Saturday, June 2, 2012

Hunger Week: Day 2

It's great to hear from those of you who have joined us for Hunger Week! Thank you for standing with us as we stand with the Ik in a time of hunger.

Good news: a truckload of food has arrived for the school children! So now they will have a simple lunch for most of the current school term (if the food doesn't get stolen).

More potentially good news: the LC5 of Kaabong District, the highest elected district official, visited Timu this afternoon. He came after hearing numerous reports about the state of hunger. Maybe after seeing things first-hand, he will be compelled to do something about it.

On this, our second day of Hunger Week, I awoke feeling more empty than hungry. But my body was definitely weaker. We went about our normal work routine until lunch when we had maize-meal and beans again. Late morning I felt nauseated for a couple of hours. After eating two large servings of maize-meal and beans, I got all dizzy and had to lie down for a while. It wasn't until late afternoon that I started to feel like I had profited nutritionally from lunch. In the evening I spent over an hour pruning one of our acacia trees with my hatchet. At first I noticed how weak my arms felt, but the more I worked, the more energy I seemed to have. Perhaps I was tapping into reserves. That must be what the Ik do all the time when they work hard in the gardens without eating much.

Coming up from the office, we ran into a middle-aged man named Anton. I asked him what he was up to, and he replied Ipasoi, meaning literally 'I'm useless'. He said he hadn't even gone to the garden today because his arms had no strength. Tawana ɲeƙa ncik, he said. "Hunger is afflicting me" (That's one way they say 'I'm hungry'.) This evening, swinging that hatchet nearly in vain because I had little strength, I could really sympathize with Anton. 

Today, eating a large meal initially made me feel much worse than not eating anything. Perhaps that's why so many Ik prefer drinking mes (beer made from maize or sorghum) over eating solid foods. When you're not eating solid foods regularly, the body seems to accept liquids much better. By now, even the thought of solid food isn't all that appealing.

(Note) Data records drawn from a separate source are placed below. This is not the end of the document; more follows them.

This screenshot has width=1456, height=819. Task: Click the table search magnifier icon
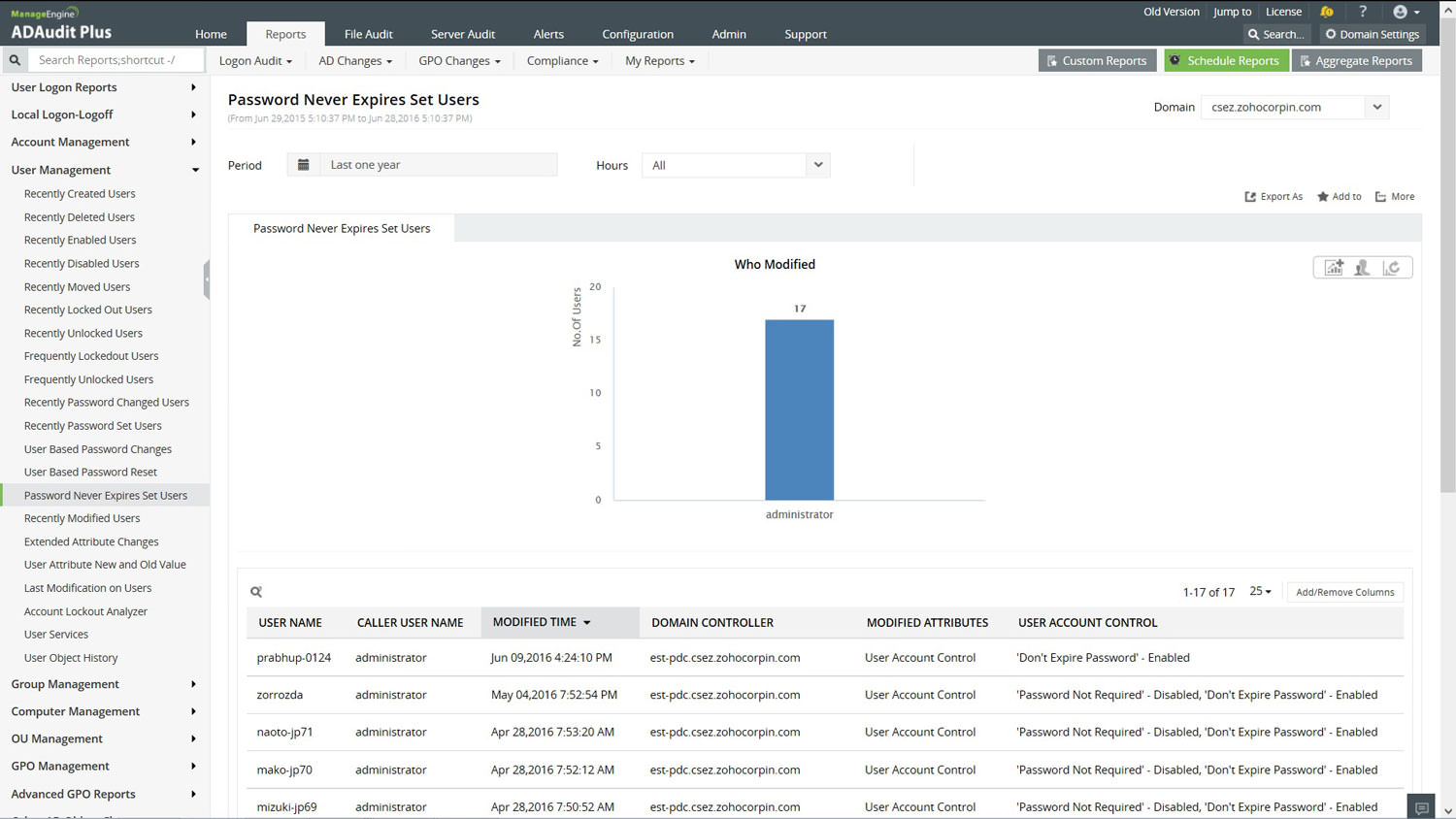pyautogui.click(x=256, y=592)

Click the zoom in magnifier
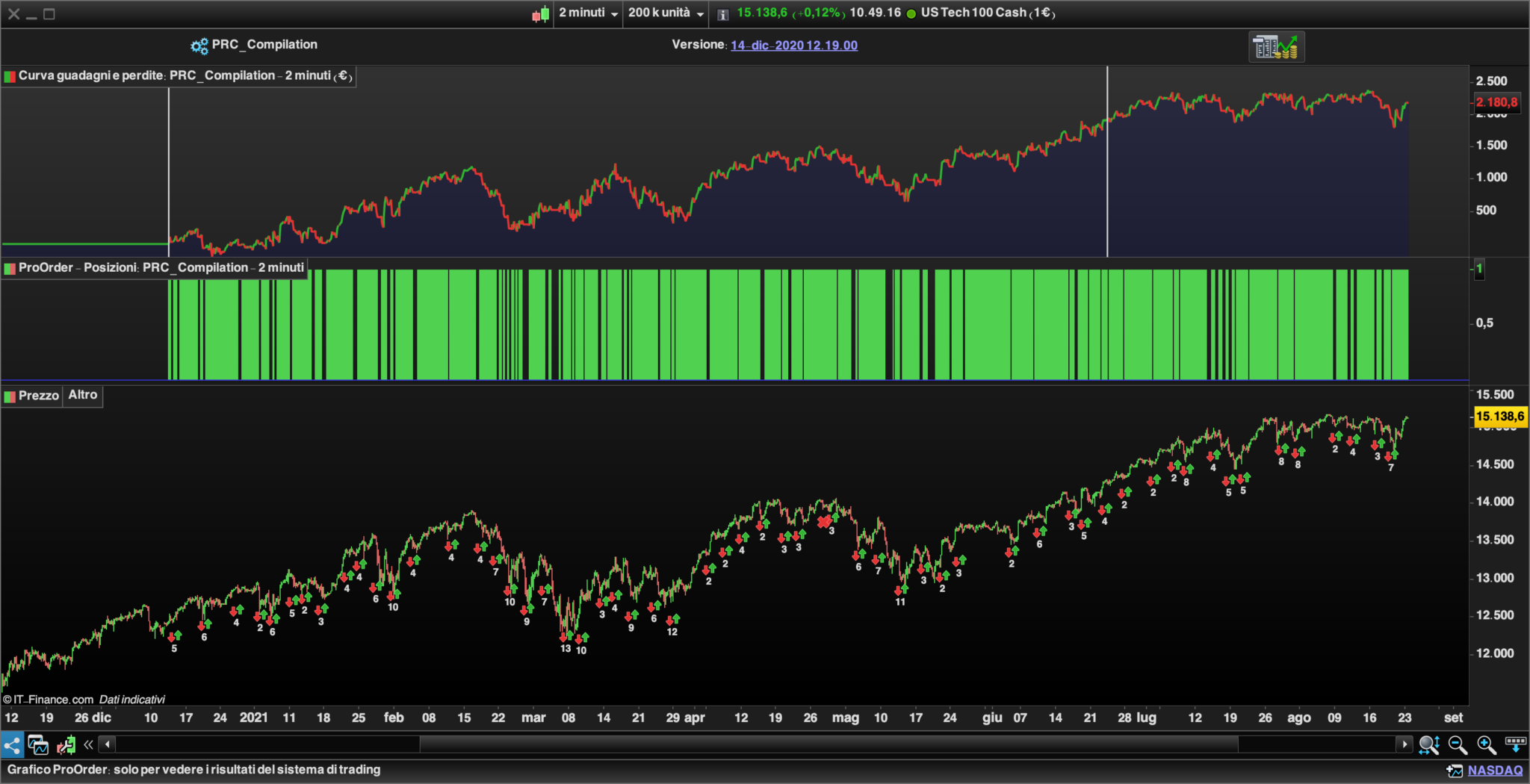click(1486, 744)
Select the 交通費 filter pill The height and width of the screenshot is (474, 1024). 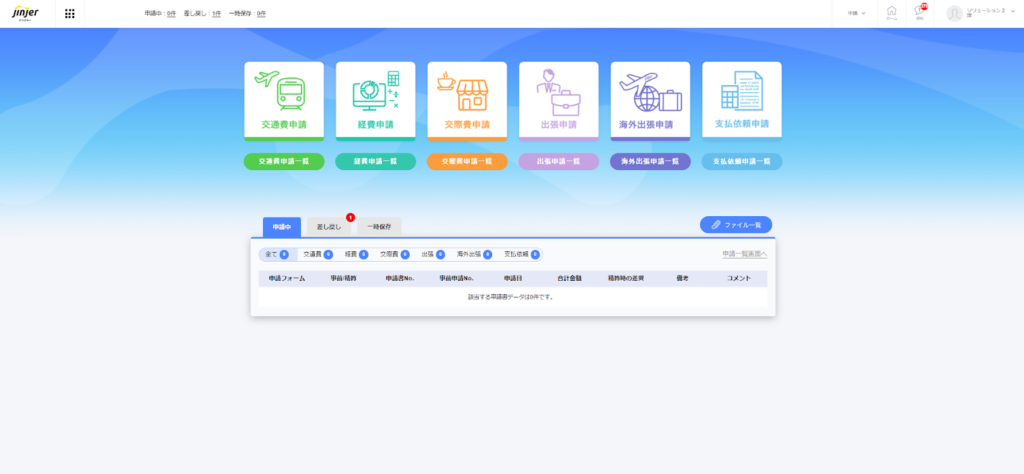(x=318, y=255)
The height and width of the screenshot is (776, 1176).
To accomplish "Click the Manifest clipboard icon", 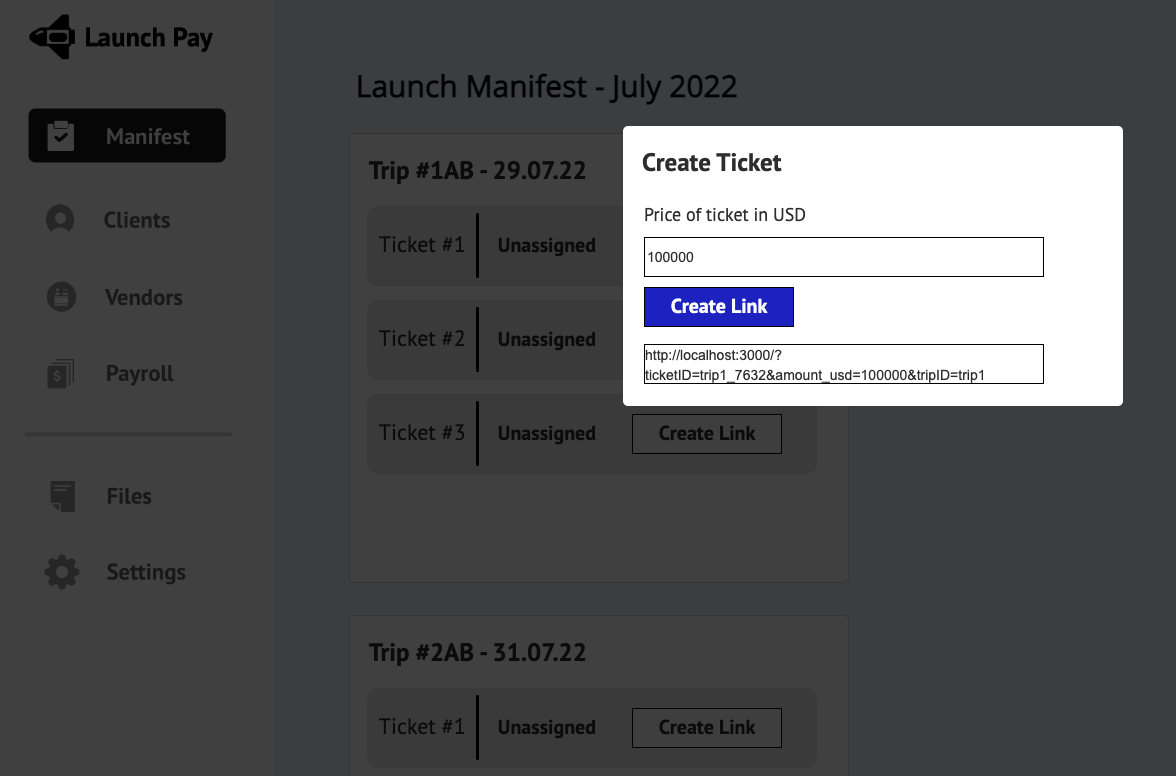I will pyautogui.click(x=61, y=136).
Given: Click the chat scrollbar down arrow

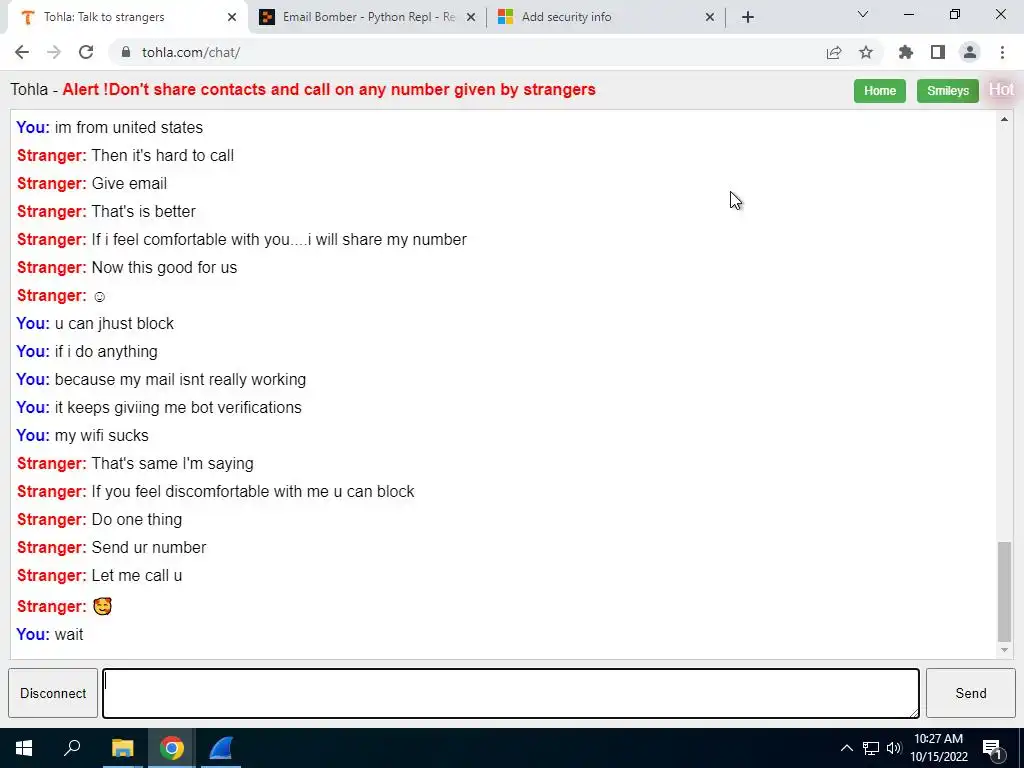Looking at the screenshot, I should point(1004,650).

On Amber's evening village visit, someone gave her a handful of roasted watermelon seeds. When she got home, she gave me a few. They tasted so savory and delicious. Once my almost mindless habit of snacking on this and that has been broken, it's amazing how delightful a simple snack like those roasted seeds can be. Snacking when you actually need nutrition versus snacking for other reasons (boredom, indecision, habit, cravings, peer pressure, instant gratification, etc.) is a blessed aspect of our human existence, of our original need to eat in order to survive. 

A final thought for today: even when you're hungry, life goes on. Relationships go on. Work goes on. The world around you goes on. Food is needed for physical survival, yes. Cooking and enjoying food as a social event is a marvelous blessing, yes. But life does not consist in food alone. Man cannot live by bread alone.